• _Task_: What's required is a verbatim printout of all the data.

:: Data for this exercise ::

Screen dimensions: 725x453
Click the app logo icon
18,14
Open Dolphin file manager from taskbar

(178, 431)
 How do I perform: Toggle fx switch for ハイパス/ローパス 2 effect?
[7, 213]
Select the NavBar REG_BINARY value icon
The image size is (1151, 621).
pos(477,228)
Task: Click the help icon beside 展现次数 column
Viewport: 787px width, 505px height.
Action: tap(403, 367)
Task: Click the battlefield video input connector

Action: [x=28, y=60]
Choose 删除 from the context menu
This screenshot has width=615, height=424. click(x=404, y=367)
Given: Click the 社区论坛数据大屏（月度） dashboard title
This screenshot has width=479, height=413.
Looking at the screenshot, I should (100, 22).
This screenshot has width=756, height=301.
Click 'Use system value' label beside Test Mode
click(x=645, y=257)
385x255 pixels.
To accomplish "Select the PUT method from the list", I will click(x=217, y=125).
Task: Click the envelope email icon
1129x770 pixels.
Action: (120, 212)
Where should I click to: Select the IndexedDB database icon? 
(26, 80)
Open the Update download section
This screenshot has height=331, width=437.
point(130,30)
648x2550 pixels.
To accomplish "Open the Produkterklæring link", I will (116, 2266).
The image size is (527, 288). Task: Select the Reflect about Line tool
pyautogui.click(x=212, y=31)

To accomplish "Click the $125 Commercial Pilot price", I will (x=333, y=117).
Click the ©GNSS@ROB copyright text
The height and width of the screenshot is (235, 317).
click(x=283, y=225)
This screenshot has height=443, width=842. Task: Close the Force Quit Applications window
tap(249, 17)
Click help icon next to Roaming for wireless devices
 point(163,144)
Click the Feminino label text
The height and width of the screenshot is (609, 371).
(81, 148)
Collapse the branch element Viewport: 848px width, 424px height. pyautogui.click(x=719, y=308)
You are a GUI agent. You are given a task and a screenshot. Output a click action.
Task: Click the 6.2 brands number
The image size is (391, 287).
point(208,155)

:::

• _Solution to this problem_:
Screen dimensions: 725x453
Click the app logo icon
18,14
Open Dolphin file manager from taskbar

(178, 431)
 How do I perform: Toggle fx switch for ハイパス/ローパス 2 effect?
[7, 213]
Select the NavBar REG_BINARY value icon
The image size is (1151, 621).
pos(477,228)
Task: Click the help icon beside 展现次数 column
Viewport: 787px width, 505px height.
Action: tap(403, 367)
Task: Click the battlefield video input connector

Action: [x=28, y=60]
Choose 删除 from the context menu
This screenshot has width=615, height=424. click(x=404, y=367)
Given: Click the 社区论坛数据大屏（月度） dashboard title
This screenshot has width=479, height=413.
Looking at the screenshot, I should (100, 22).
This screenshot has width=756, height=301.
Click 'Use system value' label beside Test Mode
click(x=645, y=257)
385x255 pixels.
To accomplish "Select the PUT method from the list", I will click(x=217, y=125).
Task: Click the envelope email icon
1129x770 pixels.
Action: (120, 212)
Where should I click to: Select the IndexedDB database icon? 
(26, 80)
Open the Update download section
This screenshot has height=331, width=437.
point(130,30)
648x2550 pixels.
To accomplish "Open the Produkterklæring link", I will (116, 2266).
The image size is (527, 288). Task: Select the Reflect about Line tool
pyautogui.click(x=212, y=31)

To accomplish "Click the $125 Commercial Pilot price", I will (x=333, y=117).
Click the ©GNSS@ROB copyright text
The height and width of the screenshot is (235, 317).
click(x=283, y=225)
This screenshot has height=443, width=842. Task: Close the Force Quit Applications window
tap(249, 17)
Click help icon next to Roaming for wireless devices
 point(163,144)
Click the Feminino label text
The height and width of the screenshot is (609, 371).
(81, 148)
Collapse the branch element Viewport: 848px width, 424px height. pyautogui.click(x=719, y=308)
You are a GUI agent. You are given a task and a screenshot. Output a click action.
Task: Click the 6.2 brands number
The image size is (391, 287).
point(208,155)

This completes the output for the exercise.